> **Activity A**:
In the passage on the K16 gun, reproduce the stretch from "The K16 fired" through "more manageable, sections.", switching "shell" to "projectile".
> **Activity B**:
Using the passage on the K16 gun, answer yes or no for each statement and quote the words that decide it: (i) the gun tube's actual caliber was 149.3mm; (ii) trained crews could fire about five rounds per minute; (iii) in German service, the Belgian guns were designated 15cm K429(b).

> **Provided text**:
Content starts

The weapon was of a traditional design utilizing the key components of gun tube, mounting/recoil hardware and carriage. The gun tube's caliber was actually 149.3mm but rounded up in its designation. The carriage utilized a steel two-wheeled configuration and box trail assembly for moving by beasts of burden or tractor vehicle. Overall weight tipped the scales at 23,960lbs and overall length measured 21 feet. Loading and unloading of projectiles was managed through a horizontal sliding breech block at the gun tube's rear. The gun mounting hardware held an inherit elevation span of +43 to -3 degrees with traversal of 8-degrees.
The K16 fired a 113lb cased-charge High-Explosive (HE) shell out to 24,000 yards at a muzzle velocity of 2,480 feet per second. Trained crews could reach rates-of-fire of about two to three rounds per minute. Muzzle velocity could vary based on number of charges used and desired range effect while the projectile retained its lethality in any case. In transport, the barrel assembly was disconnected from the carriage to produce two, more manageable, sections.
The K16 saw reliable service throughout the remainder of World War 1. After the war, they remained in circulation and, when the Germans conquered Belgium, the Belgian Army stocks were retaken into German Army service under the designation of 15cm K429(b) - "b" signifying their Belgian origins (despite them being German). Such reconstituting proved commonplace for the Germans in their conquest of the West and East where any and all war-making goods from former operators were reused in all ways possible. Some K16 guns ended as defensive emplacements along Hitler's Atlantic Wall to protect against an Allied invasion in the Northwest of Europe. Some K16 gun tubes were featured in the "15cm K16 Morser Laf" gun systems when mated to the carriages of the 21cm Morser 18 artillery piece - such became the desperate nature of useful artillery weapons in the war.

Content ends

> **Provided material**:
Content starts

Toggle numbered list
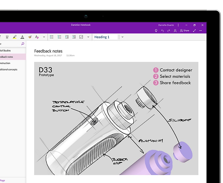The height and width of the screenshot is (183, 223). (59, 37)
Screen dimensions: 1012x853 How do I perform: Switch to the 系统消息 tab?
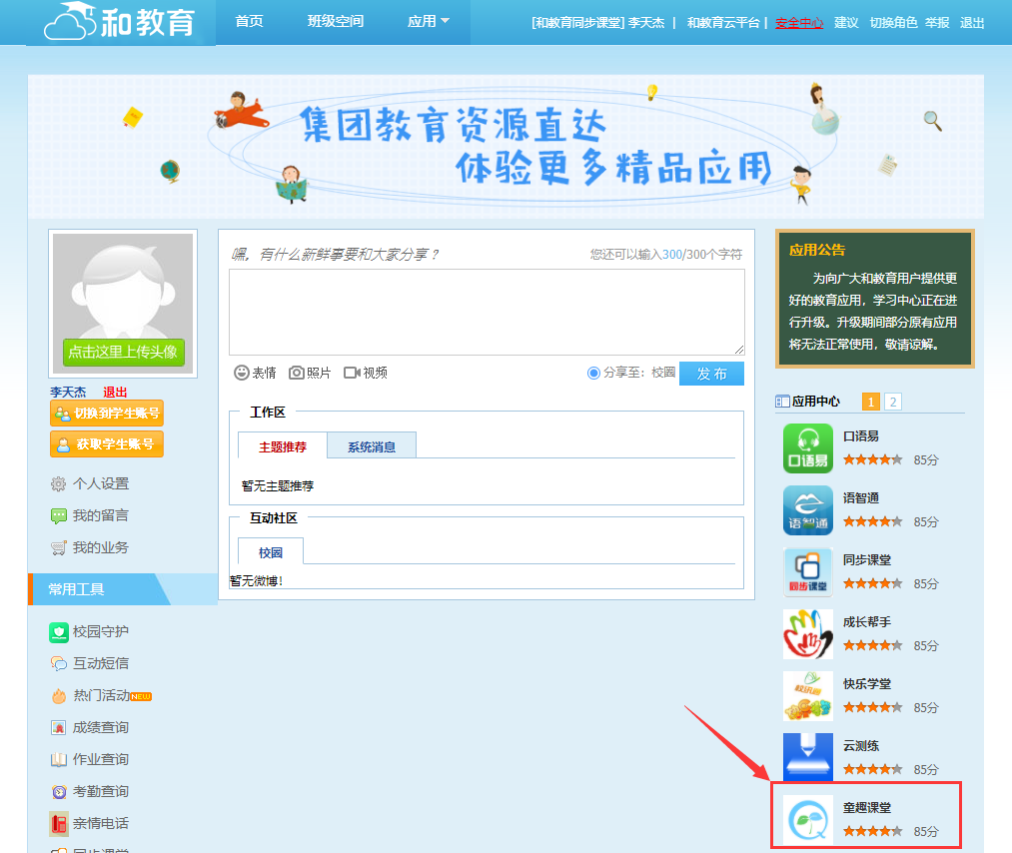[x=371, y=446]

Content ends
Content starts

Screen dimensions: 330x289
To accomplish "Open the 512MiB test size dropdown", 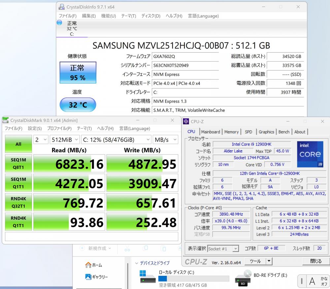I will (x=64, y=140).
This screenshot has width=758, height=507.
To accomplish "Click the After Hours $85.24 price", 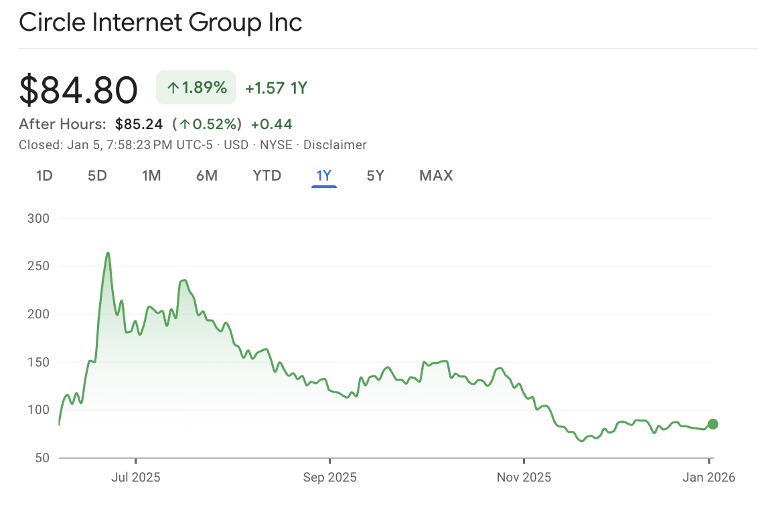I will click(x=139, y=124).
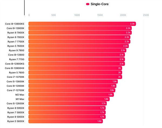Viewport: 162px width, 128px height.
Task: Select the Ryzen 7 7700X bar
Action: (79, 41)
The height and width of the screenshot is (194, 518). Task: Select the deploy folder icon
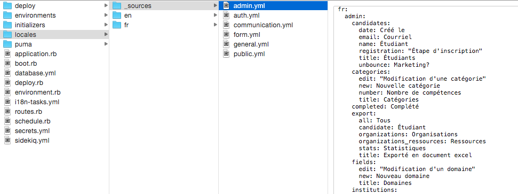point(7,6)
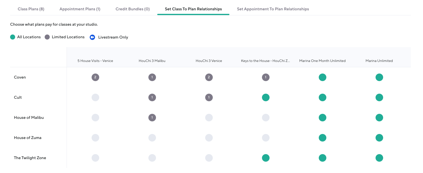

Content ends

> **Exercise answer A**:
The K16 fired a 113lb cased-charge High-Explosive (HE) projectile out to 24,000 yards at a muzzle velocity of 2,480 feet per second. Trained crews could reach rates-of-fire of about two to three rounds per minute. Muzzle velocity could vary based on number of charges used and desired range effect while the projectile retained its lethality in any case. In transport, the barrel assembly was disconnected from the carriage to produce two, more manageable, sections.

> **Exercise answer B**:
(i) Yes: "The gun tube's caliber was actually 149.3mm"
(ii) No: "Trained crews could reach rates-of-fire of about two to three rounds per minute."
(iii) Yes: "the Belgian Army stocks were retaken into German Army service under the designation of 15cm K429(b)"